● Data provided:
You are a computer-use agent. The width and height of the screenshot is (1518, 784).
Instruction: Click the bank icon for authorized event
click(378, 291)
--
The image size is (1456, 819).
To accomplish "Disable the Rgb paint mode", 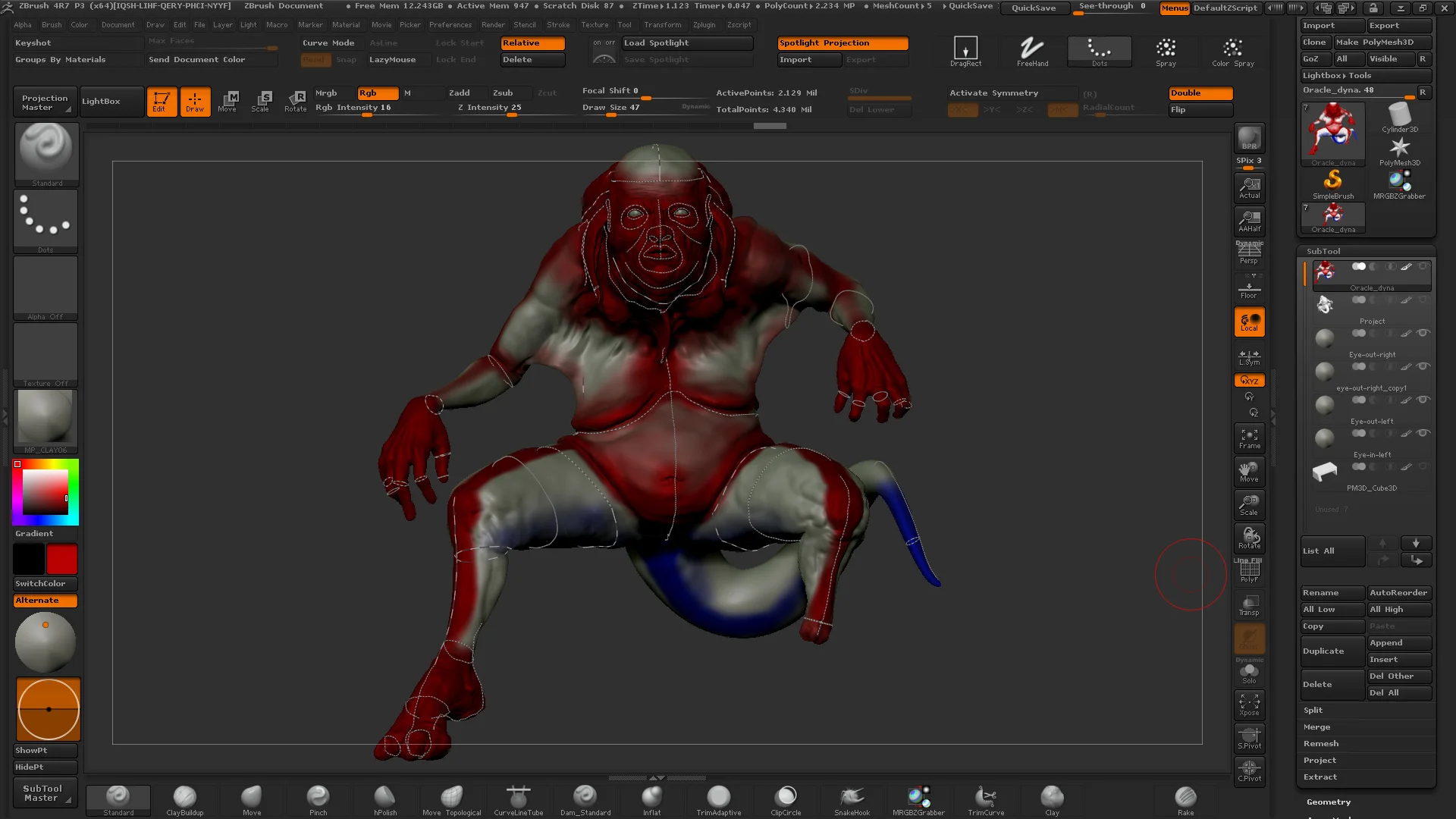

● Task description: Between and including the line above that contains "The image size is (1456, 819)." and the line that contains "the Rgb paint", restate every line word for word. Pictures stay out.

● Expected output:
The image size is (1456, 819).
To accomplish "Disable the Rgb paint mode", 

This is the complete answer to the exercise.